Off Topic > Drama
RBL - Ephialtes
IkeTheGeneric:
--- Quote from: TheFutureOfDark on March 11, 2011, 07:52:30 PM ---
--- End quote ---
Seriously stop using images as a way to talk that's not how you converse with other human beings
cucumberdude:
--- Quote from: DontCare4Free on March 11, 2011, 04:43:30 PM ---No, anyone intercepting it could NOT as good have the password since they can't reverse the hashing which means that they can't use it to use the account on other sites (assuming same pass, etc).
--- End quote ---
That's true. But it still doesn't offer much of an advantage as compared to serverside encryption.
--- Quote from: DontCare4Free on March 11, 2011, 04:43:30 PM ---Using AES for passwords would be entirely useless.
--- End quote ---
I was referring to a different project. I am fully aware that AES can be decrypted. I use md5 for this.
--- Quote from: DontCare4Free on March 11, 2011, 04:43:30 PM ---I assume that you mean "recovering the old password".
No, that would be impossible which is one of the points about it.
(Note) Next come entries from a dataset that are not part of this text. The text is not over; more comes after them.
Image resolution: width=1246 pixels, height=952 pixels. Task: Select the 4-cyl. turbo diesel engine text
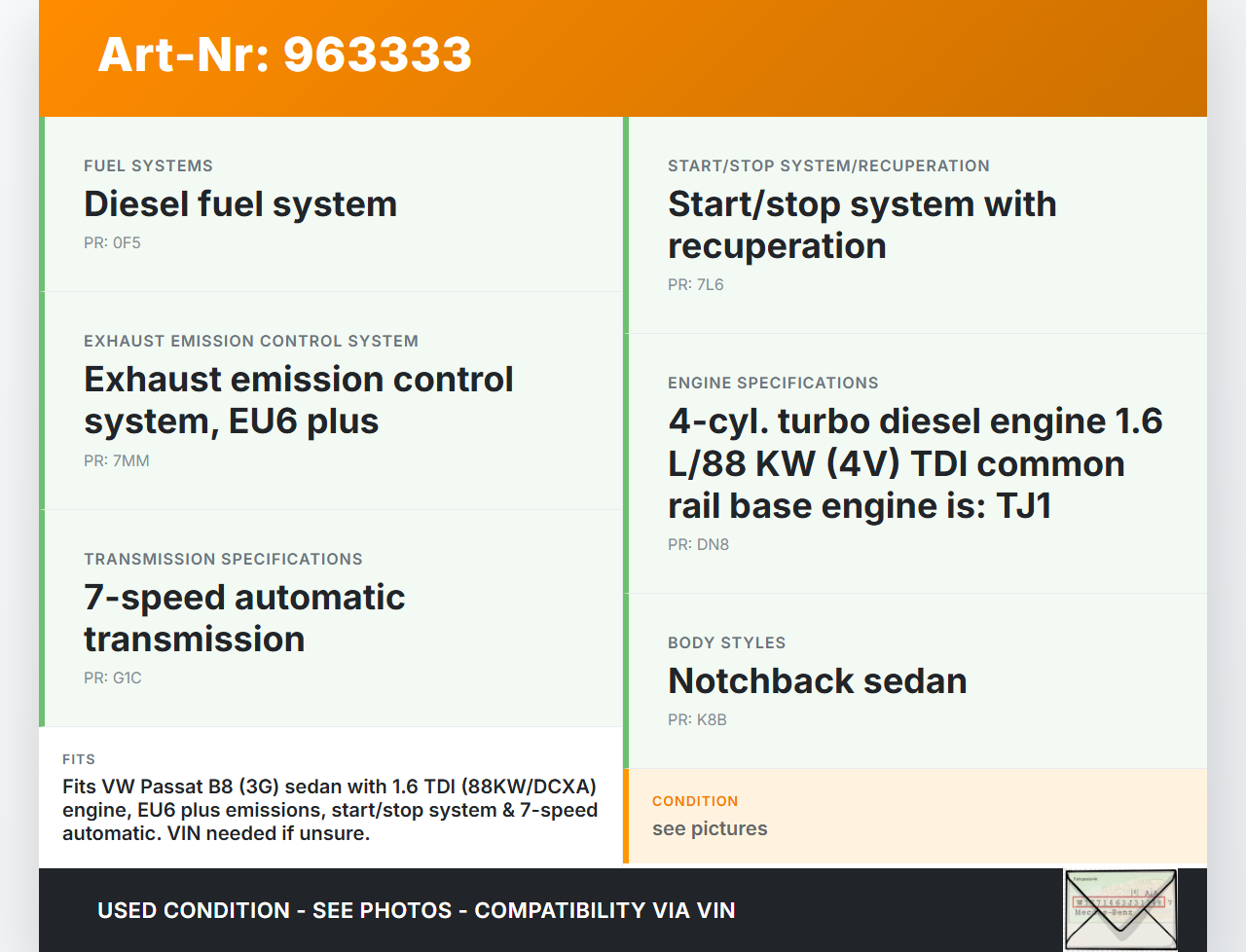point(915,463)
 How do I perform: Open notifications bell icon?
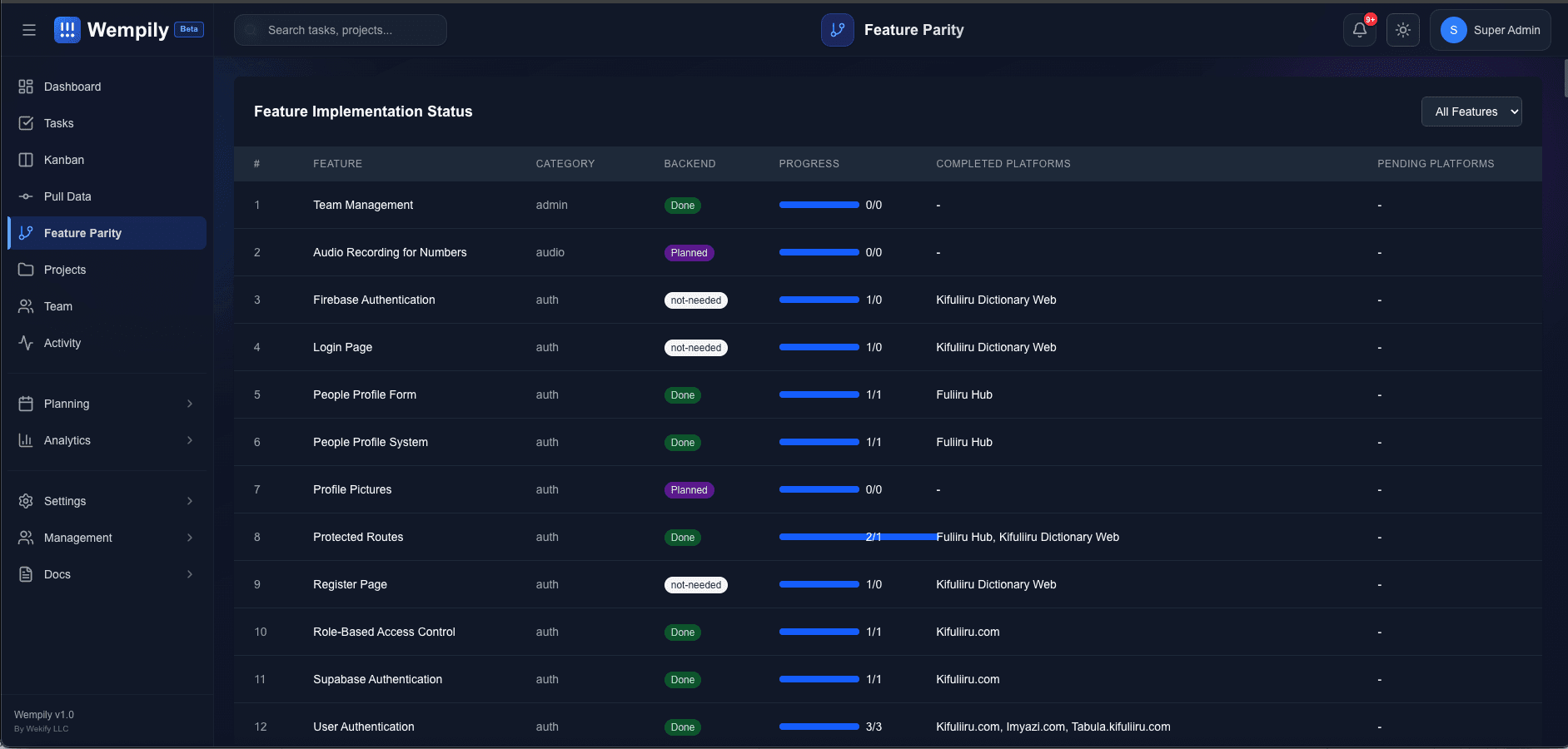pyautogui.click(x=1359, y=30)
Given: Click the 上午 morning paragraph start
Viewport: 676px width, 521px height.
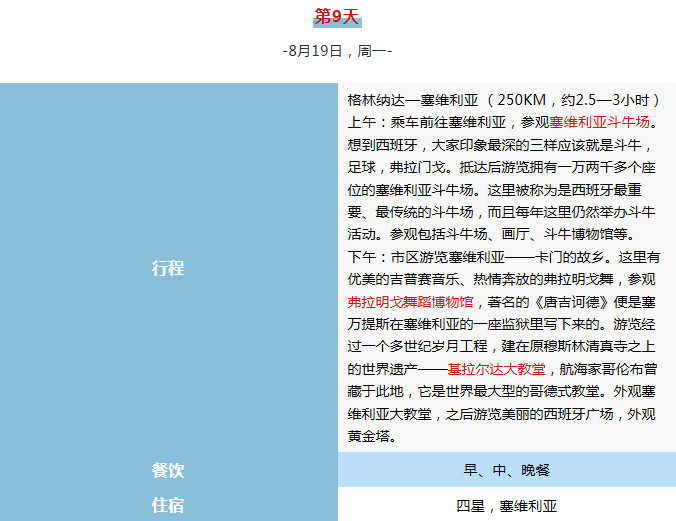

However, what you usually do when you use a password recovery feature is that the site sends a new password to your e-mail. That would not be impossible since the encrypted data is already known. What is not known is the encryption KEY. The thing is that you retrieve the encrypted data and the decrypted data from the database. Then you try decrypting it with the password as key and then if it succeeds you compare the decrypted data with the data from the database. If those succeeds, log me in, otherwise, refuse.
--- End quote ---
That's just over complicating things... Easier to apply a simple md5 hash, seeing as there aren't really any advantages to seeding with a password. Interesting idea all the same.
--- Quote from: DontCare4Free on March 11, 2011, 04:43:30 PM ---Actually some big sites allow both using "their" account system and OpenID. Drupal (which I personally like quite much) ships with an OpenID module by default (although disabled), I'm not sure about how it handles passwords though.
Some big sites (for example StackExchange (StackOverflow, etc) and SuseStudio) only allows login via OpenID.
Also, for example Google and Yahoo acts as OpenID providers which means that any site allowing OpenID-logins can be logged into with your Google/Yahoo account.
--- End quote ---
Interesting.
That was a nice tech discussion but, back on topic of the drama...
--- Quote from: Iban on March 11, 2011, 08:07:23 PM ---OpenID is fine. The problem here is that the dude was storing a massive amount of passwords provided by members of Blockland in plain text, associated with their name and email. This isn't OK.
--- End quote ---
That is incorrect. Re-read the ENTIRE thing, then post. Passwords are md5 hashed.
--- Quote from: DontCare4Free on March 11, 2011, 05:07:32 PM ---I agree about it being pointless
--- End quote ---
--- Quote from: Iban on March 11, 2011, 04:53:05 PM ---this service is a) completely loving pointless
--- End quote ---
Yall are right. What's the point of a rating system? Nothing but a lil' source of entertainment. Not really worthwhile. Hey forget it, while we're at it, what's the point of blockland? So loving pointless man. Just some bullstuff game that you enjoy. forget that stuff. Bro brb throwing computer out of window, that stuff is so pointless - I just use it for games and pointless stuff like that.
Come on, that's a terrible argument. It really doesn't matter what the service is - if it's safe and legitimate, it shouldn't be banned from the forums.
Kalphiter:
--- Quote from: cucumberdude on March 11, 2011, 09:00:42 PM ---It really doesn't matter what the service is - if it's safe and legitimate, it shouldn't be banned from the forums.
--- End quote ---
Obviously you have failed to fulfill that.
DrenDran:
--- Quote from: Iban on March 11, 2011, 08:07:23 PM ---OpenID is fine. The problem here is that the dude was storing a massive amount of passwords provided by members of Blockland in plain text, associated with their name and email. This isn't OK.
--- End quote ---
But would you have known this if he didn't tell you?
Kalphiter:
--- Quote from: DrenDran on March 12, 2011, 12:32:07 AM ---But would you have known this if he didn't tell you?
--- End quote ---
He admitted to not having any encryption at all, and at this point it's still not provable.